In December 1970 the year before I started my company City Life I was working in a company that specialised in providing employee retirement planning and was handling the retirement of an employee in a defined benefit scheme. There was high inflation around that time and in his last year of service which was 1970 his salary increased by £1,000 IR and even though his pension scheme was fully funded up to that point in time the company had to put in an extra £10,000 IR to cover that salary increase. Back then £10,000 was a huge amount of money.

My initial reaction was that a defined benefit scheme was a very dangerous type of plan and in our 42 years in business, we have never put such a scheme in place in any company that we advised on retirement planning. Yes we have put in Pension Plans for employees, but they were all ones where the contributions not the benefits were defined. Typically the employer would put in say 5% or 6% of the salary and the employee would match that. Now the cost could be budgeted and there was no promise or liability on the employer providing that those agree payments were made.

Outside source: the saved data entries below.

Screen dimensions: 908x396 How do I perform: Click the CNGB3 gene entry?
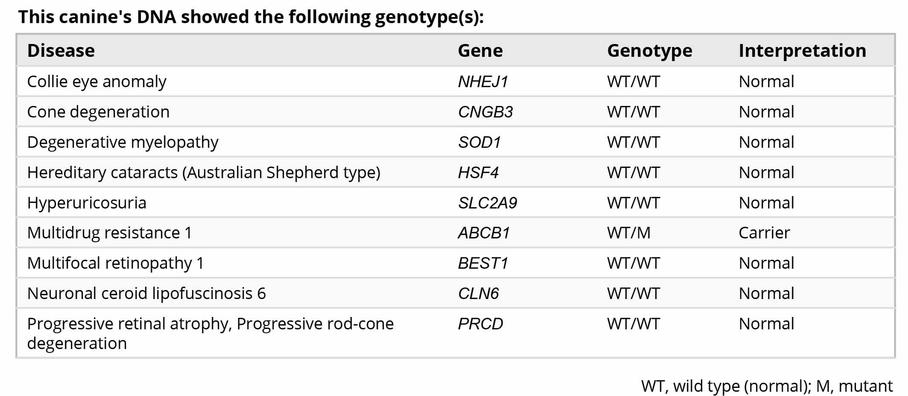click(x=485, y=112)
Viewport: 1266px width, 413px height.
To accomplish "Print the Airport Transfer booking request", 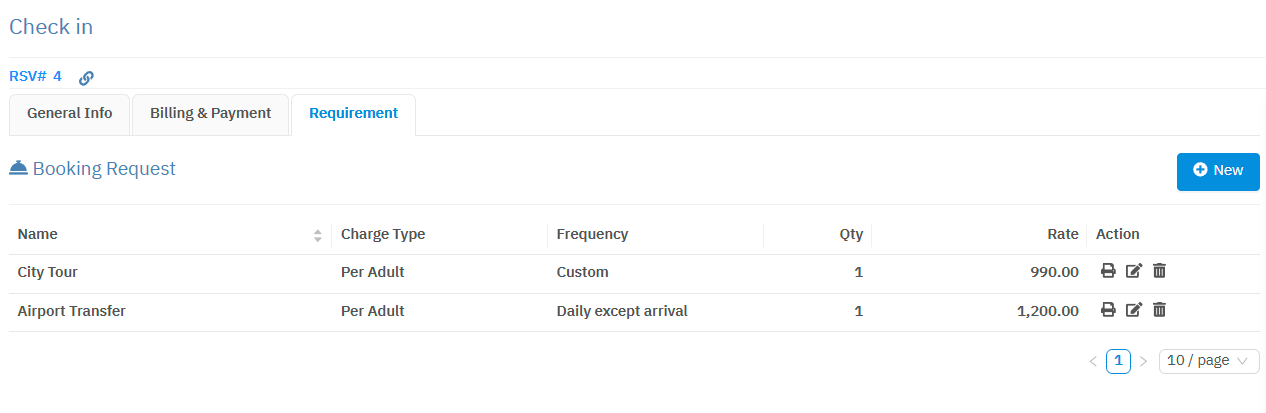I will point(1108,310).
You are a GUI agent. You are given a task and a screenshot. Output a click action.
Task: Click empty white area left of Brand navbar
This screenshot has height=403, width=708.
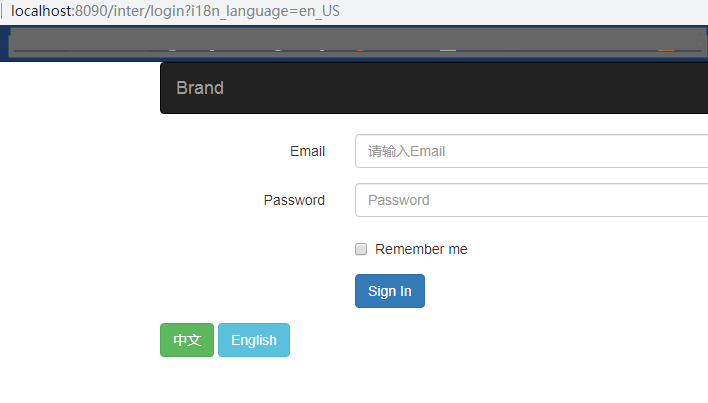coord(80,88)
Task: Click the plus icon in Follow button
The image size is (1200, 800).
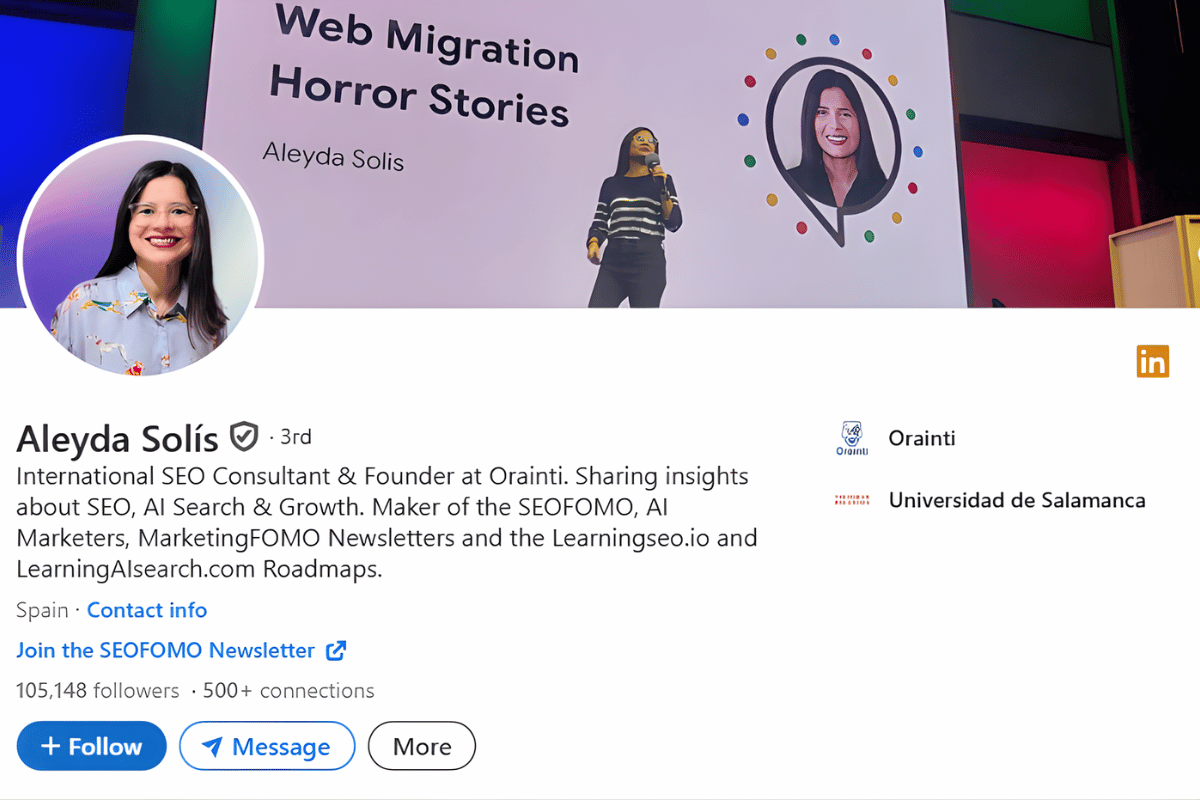Action: click(50, 747)
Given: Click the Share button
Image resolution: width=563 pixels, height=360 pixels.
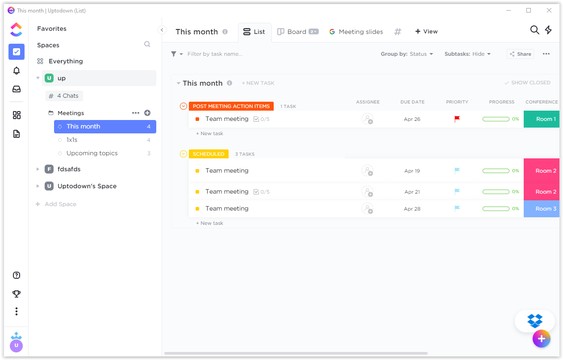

I was so lucky to learn from that experience as it brought home to me how difficult it could be in trying to budget the future costs of a defined benefit scheme.

Just think about it; If you owned a company and you were taking on an employee aged 35  and you said to them “when you retire at age 65 I will give you an annual pension for the rest of your life of two thirds of whatever your salary will be at that time and your only cost will be say 6% of your salary each year”!

In many of these old schemes the employee didn’t have to make any contributions at all!

How could that cost be budgeted for when the employer doesn’t know;

1) What the employee’s salary is going to be in 30 years

2) What the return is going to be earned each year on the pension       premiums invested 

3) What the interest/annuity rates are going to be at the time of retirement.

That’s the nub of the problem with Defined Benefit Pension schemes; there is no control over future costs; they can not be budgeted for and naturally they will in time all have to be wound up.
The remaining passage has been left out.